Additionally, I take his unquestioned confidence in the findings of those specialists to be a major weakness for his apologetic. It is as if he just assumes all of them are biased-free and reporting their findings honestly. In many cases, they are not; but they have a significant agenda to promote. Any attempt to constructively integrate biblical truth with what Ross has mistakenly identified as the “truth” of nature is a major compromise that has manufactured a hybrid view that is comprised of truth, partial truth, and maybe even intentional lies.

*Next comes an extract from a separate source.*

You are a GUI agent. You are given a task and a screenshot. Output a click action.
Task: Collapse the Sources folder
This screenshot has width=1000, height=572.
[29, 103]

Fourth, Ross has something of a troubling, continuationist view of natural revelation. He writes,

“The biblical canon…has been completed since the first century…AD. In the sciences, the databases never stops growing and in some cases doubles within a decade or less. Because scientists’ aim is to break new ground and replace old understandings with new ones, science claims exclusive rights to tell the unfolding story of what really happened,” [21].

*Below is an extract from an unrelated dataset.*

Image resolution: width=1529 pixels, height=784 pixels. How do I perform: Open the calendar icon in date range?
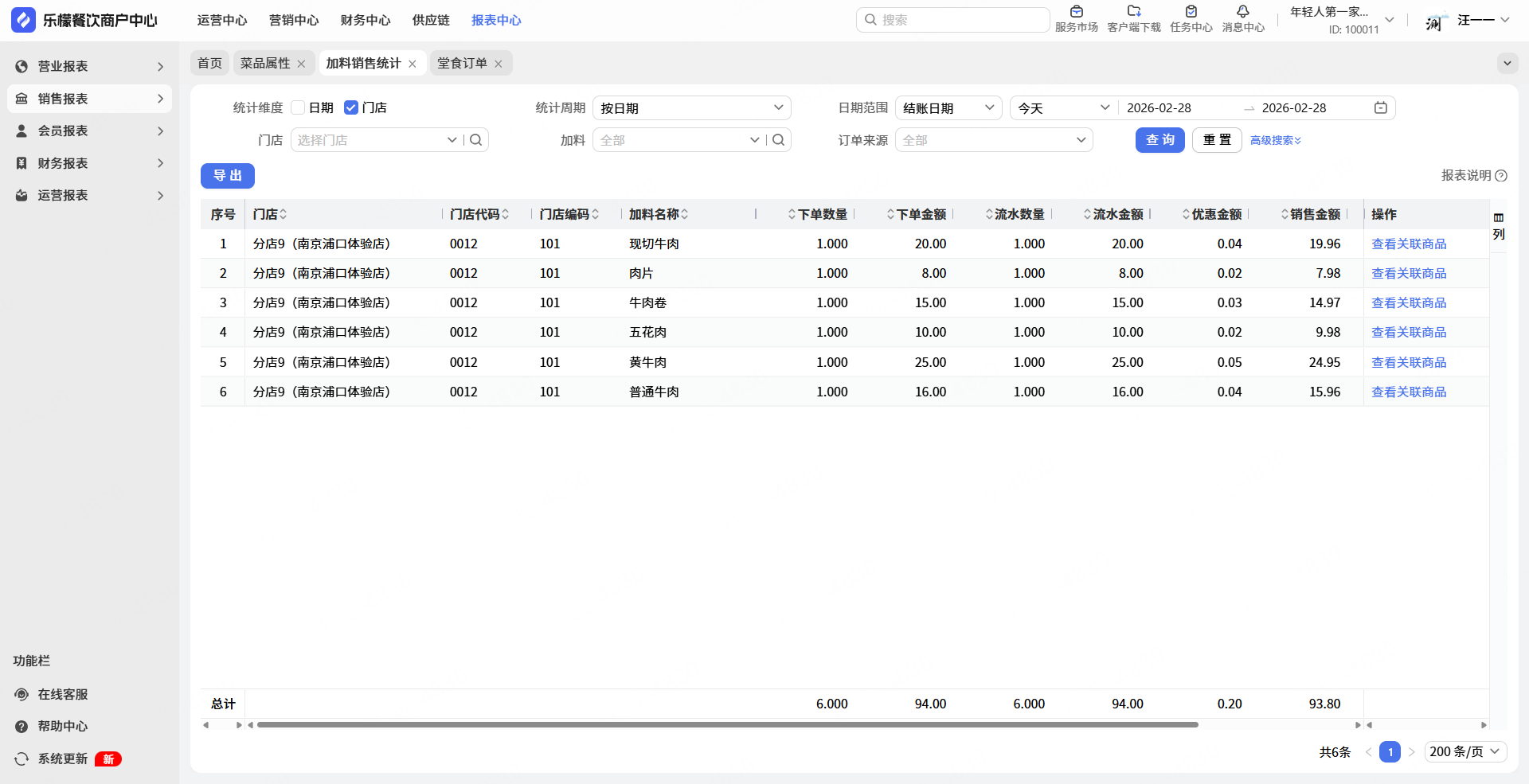(x=1380, y=108)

He goes on to suggest there may be some instances when misinterpretations of texts need to be revised due in part to these new discoveries in nature.

That is an extremely dangerous position to hold with regards to revelation, and in my mind, it is the most disturbing area of Ross’s apologetic. He essentially places God’s special revelation of Scripture in conflict against the general revelation of nature. Whereas the special revelation of Scripture is fixed and unchanging, according to Ross, general revelation is fluid and can change every year depending upon what specialists discover. Not only that, those new discoveries can influence how Christians interpreted Scripture for centuries.

I am left wondering if he is aware of the significant inconsistency he has created? If new discoveries within general revelation can revise interpretations regarding special revelation, then what exactly were generations of Christians believing before those discoveries? They taught a view of Scripture according to what was a normal, exegetical interpretation of a text that is now overturned due to a discovery by specialists in a field of study. If this is the case, God’s revelation is in conflict with itself. How can Christians be certain that what they teach from Scripture today will not change next week depending upon something supposedly added to the database in nature?

Ironically, this continuationists, neo-orthodox apologetic of God’s revelation unintentionally creates a separation between biblical authority and nature’s “authority,” the very kind of separation Ross is attempting to bridge with his book. We will see it play out again and again as I work through his book.